• [Material]
::::::::

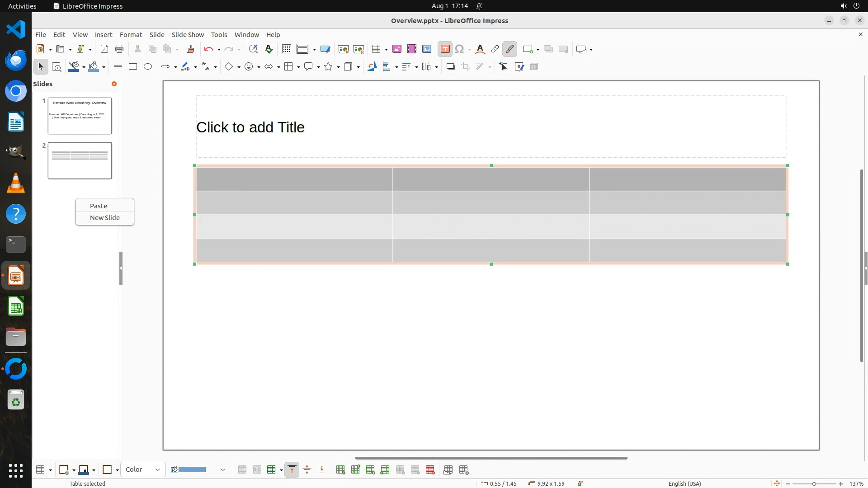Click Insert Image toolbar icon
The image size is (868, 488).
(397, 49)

::::::::

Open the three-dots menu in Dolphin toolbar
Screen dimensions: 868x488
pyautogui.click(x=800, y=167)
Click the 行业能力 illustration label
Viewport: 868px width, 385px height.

::::::::

Could you render the data from the line with "Click the 行业能力 illustration label" up to and including the line with "Viewport: 868px width, 385px height." as a numbered list, leaving out any blank lines?

• [Complete answer]
1. Click the 行业能力 illustration label
2. Viewport: 868px width, 385px height.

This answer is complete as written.